What makes a restaurant an institution? Maybe it’s sheer longevity, or perhaps it’s sheer genius on the plate. For some, it’s a combination of both. Some of the most famed restaurants can be difficult for groups to get into, but these iconic establishments, including a nearly 200-year-old Boston restaurant and a retreat for Hollywood elite, eagerly welcome groups.

 

Peter Luger Steakhouse

Brooklyn, New York

Peter Luger Steakhouse originally opened as Carl Luger’s Café, Billiards and Bowling Alley in 1887 in Brooklyn’s Williamsburg neighborhood. Peter Luger owned the restaurant, and his nephew Carl managed the kitchen.
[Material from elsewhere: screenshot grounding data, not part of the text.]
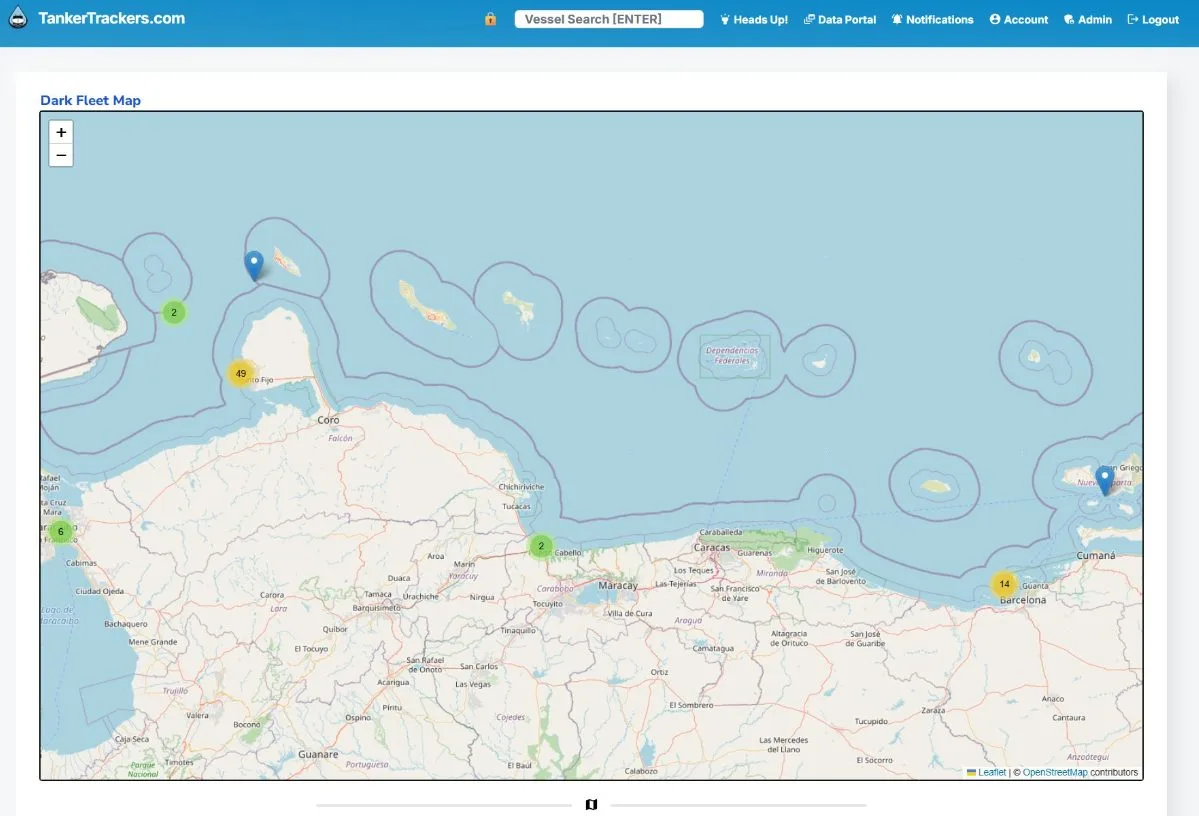This screenshot has height=816, width=1199.
Task: Click the orange padlock icon
Action: point(490,19)
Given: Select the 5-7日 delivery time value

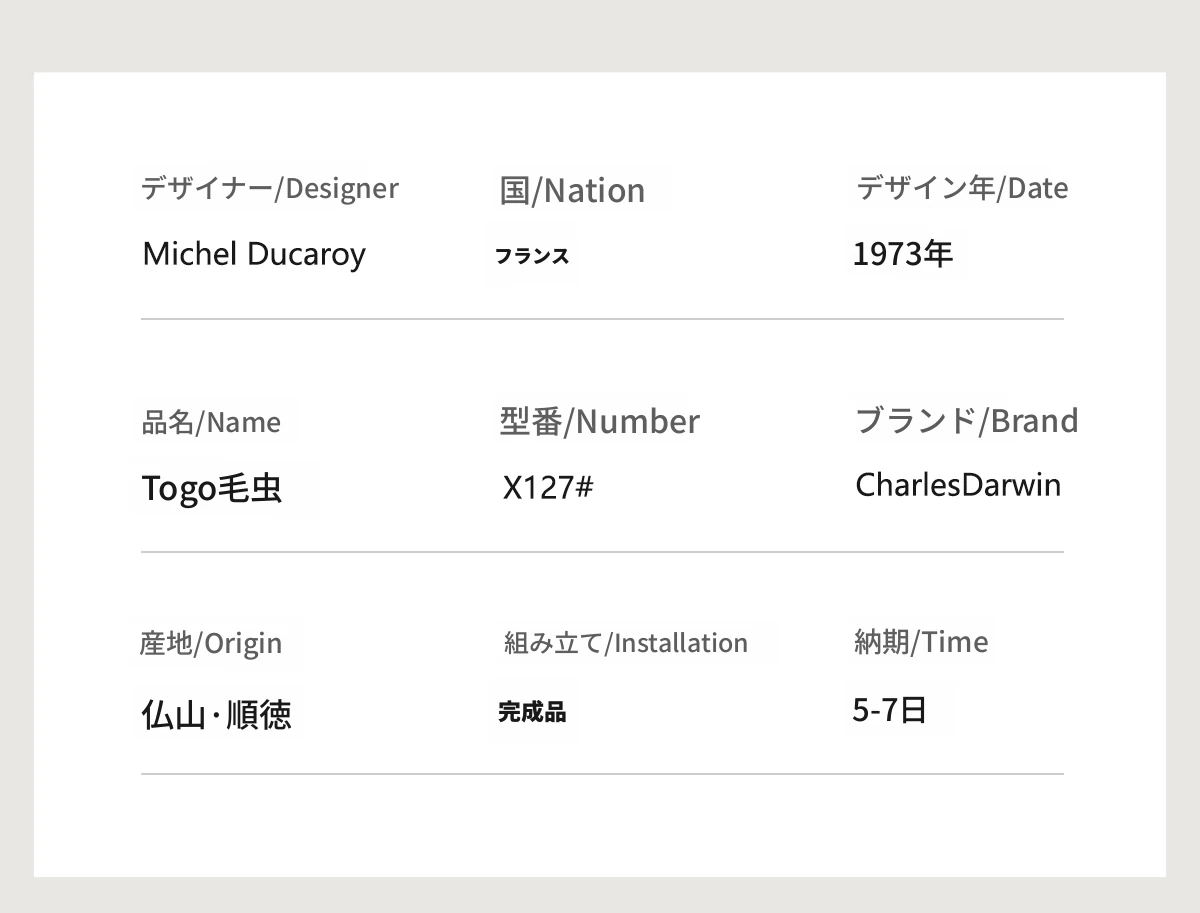Looking at the screenshot, I should (889, 710).
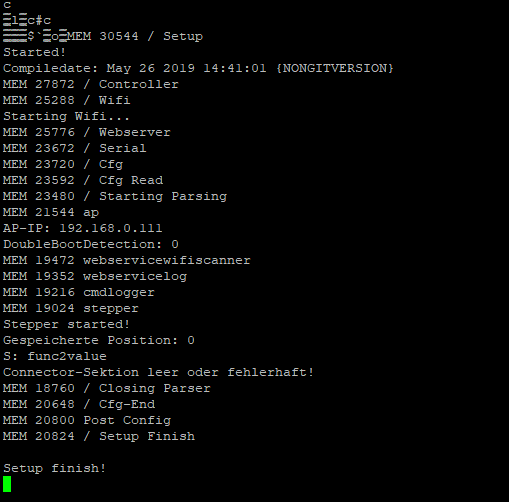
Task: Click the 'MEM 23592 / Cfg Read' line
Action: click(x=83, y=180)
In 1920, businessman Sol Forman set up his decorative metalware factory across the street and often brought clients to the restaurant; his New York Times obituary said Forman “sometimes ate a steak or two a day at Peter Luger.” So 30 years later, when the restaurant closed and went up for auction, Forman won it as the sole bidder.

Today, Forman family members still choose the restaurant’s USDA Prime beef short loins and shell steaks, also known as bone-in strip steaks, which are dry-aged at either the original Brooklyn location or the second location in Great Neck on Long Island.

Both locations offer group dining, said party coordinator Maria Fontanez. The Brooklyn location’s banquet room is on the second floor and is accessible only by stairs. For lunch, the restaurant usually seats groups of 13 or fewer downstairs in the main dining area, but parties of 14 or more use the second-story room, which can seat up to 65 guests.

For dinner, the restaurant takes groups at either 5:45 p.m. or 7:45 p.m. for up to 65 guests, except on Friday nights, when they cap groups at 20 people. On Saturdays and Sundays, the restaurant takes groups only for lunch.

Groups must order from a prix fixe menu, but it “has all our signature dishes on there,” Fontanez said, including “the meal we’re known for.”

The quintessential Peter Luger meal features sliced tomatoes and onions with Peter Luger steak sauce and sizzling thick-cut bacon as appetizers, the USDA Prime dry-aged porterhouse steak, German fried potatoes and creamed spinach.